Return, word for word, the stretch of the text on SharePoint crawling of CMS content that runs from "SharePoint's Domination of" through "postings (web pages).".
Text shown: Begin
We are replacing a customer's intranet web site with a SharePoint & Content Management Server solution. I encountered an issue when configuring SharePoint to crawl CMS channels and postings.
Environment Background
Before diving into the tip, here is a brief background. SharePoint and CMS are installed on the same front-end servers in the same Default Web Site. That should be enough background. Microsoft states that you install CMS first, followed by SharePoint, and finally the CMS/Sharepoint Connector.
SharePoint's Domination of IIS
SharePoint takes over managing an IIS website when you extend it. If you have any other folders or virtual directories in a website you have to create exclusions in the virtual server settings. The virtual directory in our case is the top level Channel in CMS. There is a fantastic KB article on coexistence of CMS and SharePoint on the same web site. In addition to creating an exclusion path, you have to go into your excluded CMS virtual directory in IIS and remove the custom HTTP SharePoint Header. What we found is that SharePoint and CMS coexist fine without removing the Header.... except for Search.
Configuring Search
There is documentation all over the web to configure SharePoint to crawl CMS. We were able to get SharePoint to index the channels but not the CMS postings (web pages).
TIP: After you create a virtual directory in a SharePoint managed web site, you have to remove the SharePoint HTTP header. That's right. SharePoint monitors the IIS web site and stamps anything new with a custom HTTP header.
On our project, the infrastructure person configured the environment and then the developer created the top level channel and began developing the templates within the channels. It was a timing issue. I hope this saves somebody several hours of troubleshooting.
By the way, the Contoso Virtual Machine has the same issue. MS forgot to remove the http header for each of the Woodgrove sample sites. Ironically the CMSConnector sample site in the same IIS web site is indexed because the header has been removed.
Text shown: End
Recorded information: Begin
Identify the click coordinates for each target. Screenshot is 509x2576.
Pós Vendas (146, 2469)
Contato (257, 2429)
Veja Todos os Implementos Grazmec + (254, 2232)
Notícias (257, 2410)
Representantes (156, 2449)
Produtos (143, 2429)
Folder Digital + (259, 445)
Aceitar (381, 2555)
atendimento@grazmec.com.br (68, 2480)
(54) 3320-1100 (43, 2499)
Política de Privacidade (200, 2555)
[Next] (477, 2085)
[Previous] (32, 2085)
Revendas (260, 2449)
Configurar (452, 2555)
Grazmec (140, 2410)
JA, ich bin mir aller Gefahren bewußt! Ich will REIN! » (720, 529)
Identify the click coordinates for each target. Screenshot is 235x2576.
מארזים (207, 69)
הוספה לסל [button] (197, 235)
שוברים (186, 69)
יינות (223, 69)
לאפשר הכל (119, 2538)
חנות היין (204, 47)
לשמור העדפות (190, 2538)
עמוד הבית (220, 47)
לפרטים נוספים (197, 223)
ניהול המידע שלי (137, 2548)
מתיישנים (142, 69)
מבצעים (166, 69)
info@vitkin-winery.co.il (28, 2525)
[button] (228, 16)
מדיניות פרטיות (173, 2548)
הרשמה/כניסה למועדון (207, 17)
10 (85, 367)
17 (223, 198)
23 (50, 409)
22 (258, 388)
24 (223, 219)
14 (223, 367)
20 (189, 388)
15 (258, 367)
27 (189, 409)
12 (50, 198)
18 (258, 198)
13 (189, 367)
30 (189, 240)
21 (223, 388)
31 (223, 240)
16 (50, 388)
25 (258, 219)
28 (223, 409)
Recorded information: End
**Answer for this exercise:**
SharePoint's Domination of IIS
SharePoint takes over managing an IIS website when you extend it. If you have any other folders or virtual directories in a website you have to create exclusions in the virtual server settings. The virtual directory in our case is the top level Channel in CMS. There is a fantastic KB article on coexistence of CMS and SharePoint on the same web site. In addition to creating an exclusion path, you have to go into your excluded CMS virtual directory in IIS and remove the custom HTTP SharePoint Header. What we found is that SharePoint and CMS coexist fine without removing the Header.... except for Search.
Configuring Search
There is documentation all over the web to configure SharePoint to crawl CMS. We were able to get SharePoint to index the channels but not the CMS postings (web pages).